In 1610 he was appointed to the bishopric of Derry, after some opposition from supporters of Dean William Webb. Babington was chosen as an advocate of a persuasive missionary approach to convert the native population to the reformed faith, an approach which was preferred by King James and his Privy Council. His predecessor, George Montgomery, was considered disappointing in his dedication to missionary and pastoral work and translated to Meath in 1609. Babington tried a new approach with his clergy. In his own words, he "did not violently go to work with them nor urge them by authority, but endeavoured rather to persuade their consciences by arguments and reasons." He tried also to compromise by being content with an Oath of Allegiance instead of insisting on an Oath of Supremacy, and approving an Irish language translation of the liturgy. Babington successfully convinced one of the diocesan chapters to agree.

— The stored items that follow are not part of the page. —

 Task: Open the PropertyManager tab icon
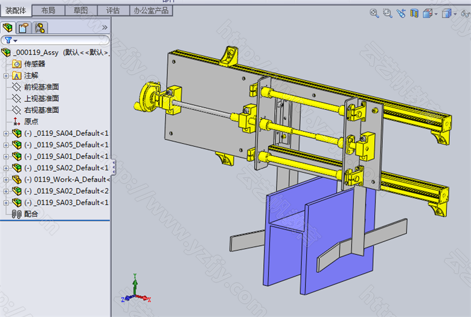pyautogui.click(x=24, y=28)
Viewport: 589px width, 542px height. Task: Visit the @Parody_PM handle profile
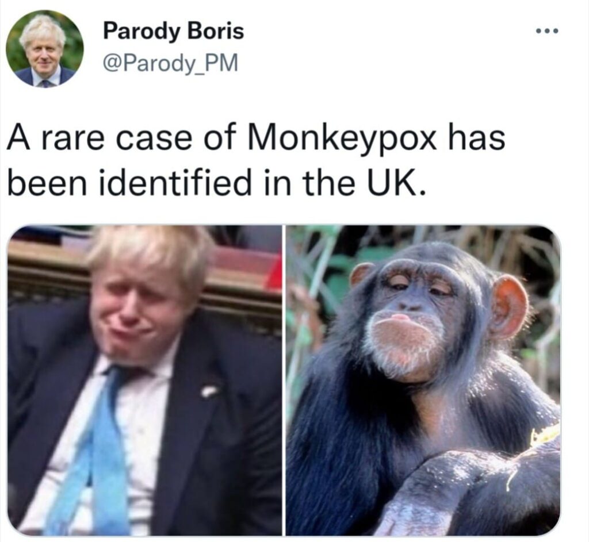[170, 63]
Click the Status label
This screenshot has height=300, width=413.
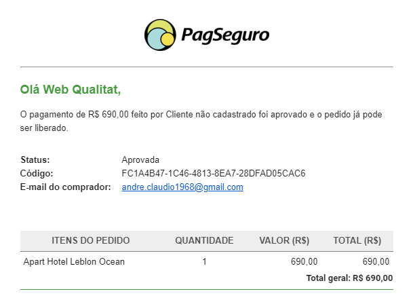coord(35,160)
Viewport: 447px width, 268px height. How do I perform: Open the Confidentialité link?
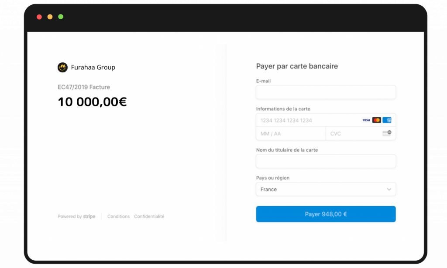(x=149, y=217)
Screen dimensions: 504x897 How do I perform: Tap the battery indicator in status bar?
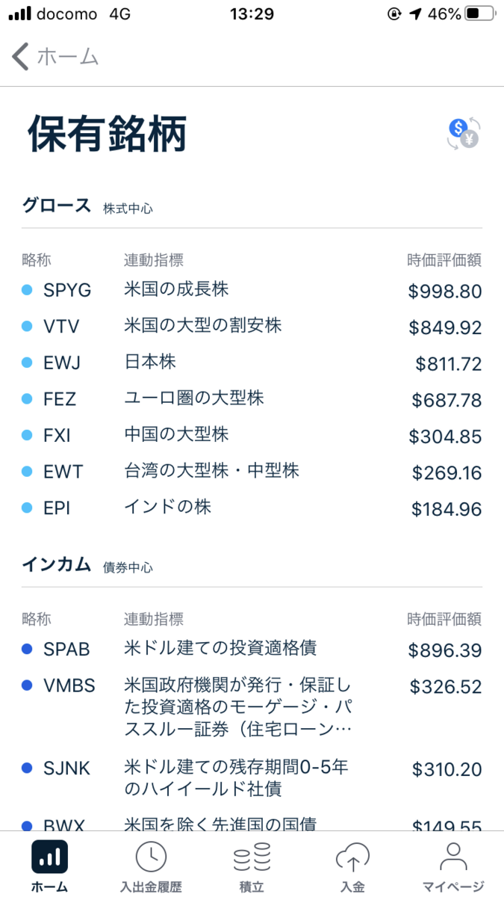tap(482, 14)
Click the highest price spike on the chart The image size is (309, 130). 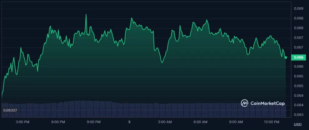tap(86, 14)
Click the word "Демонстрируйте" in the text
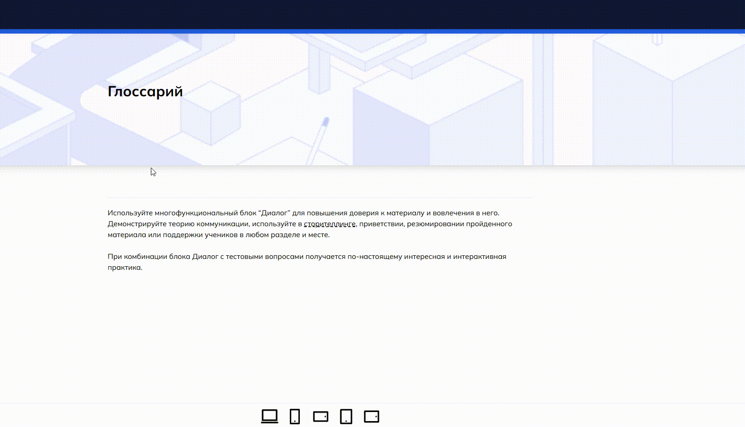745x427 pixels. pyautogui.click(x=133, y=224)
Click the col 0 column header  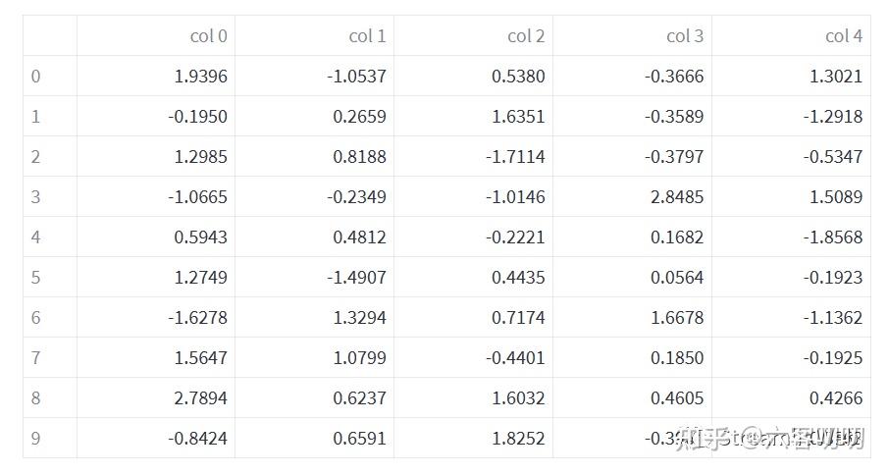point(208,36)
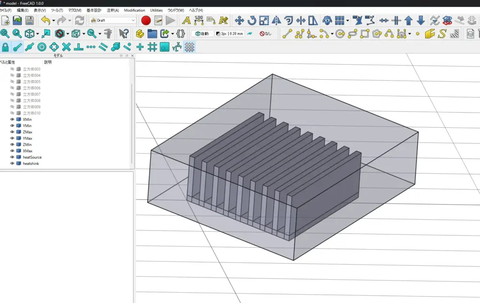Toggle visibility of the XMin object
Screen dimensions: 480x303
click(x=12, y=119)
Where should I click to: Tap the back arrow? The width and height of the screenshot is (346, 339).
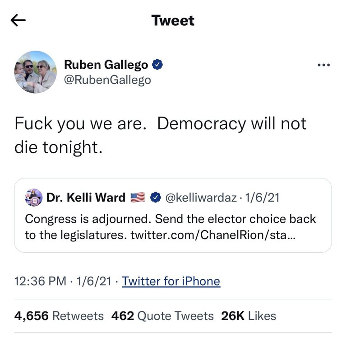18,20
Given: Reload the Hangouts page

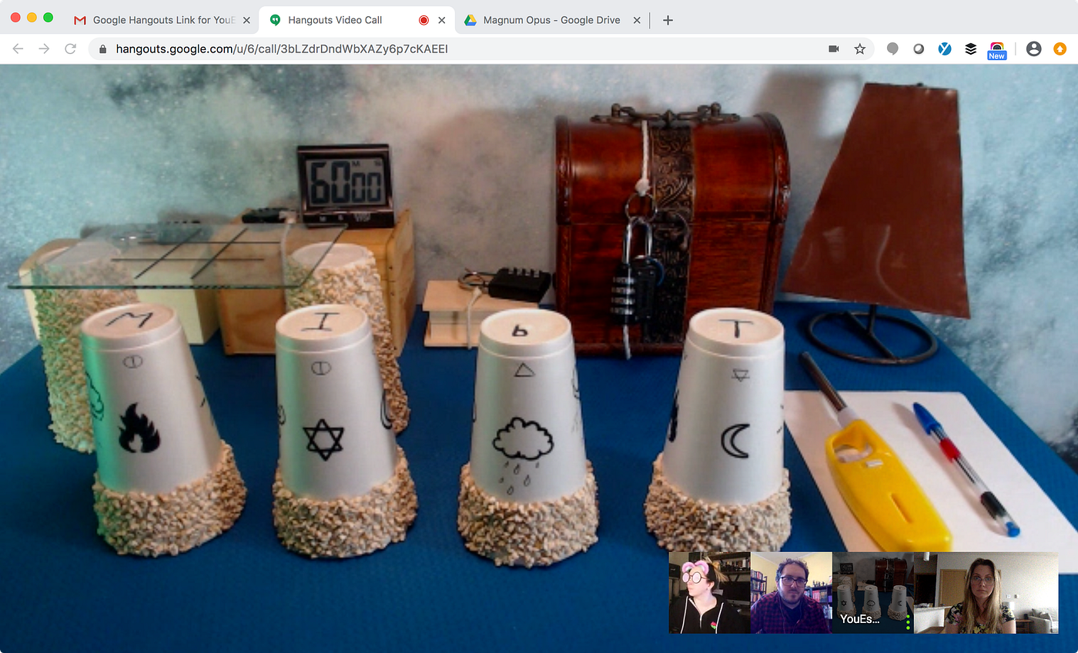Looking at the screenshot, I should pyautogui.click(x=70, y=49).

Bishop Babington died unexpectedly early on 10 September 1611. Among Catholics his death was ascribed to a divine punishment as he suggested to Andrew Knox, Bishop of Raphoe, to destroy the wooden statue of the Virgin at Agivey. The statue was attributed to miraculous cures which drew pilgrims even from the Pale. Bishop Knox himself took the statue from Agivey and brought it to Coleraine, where it was destroyed by fire in the town centre.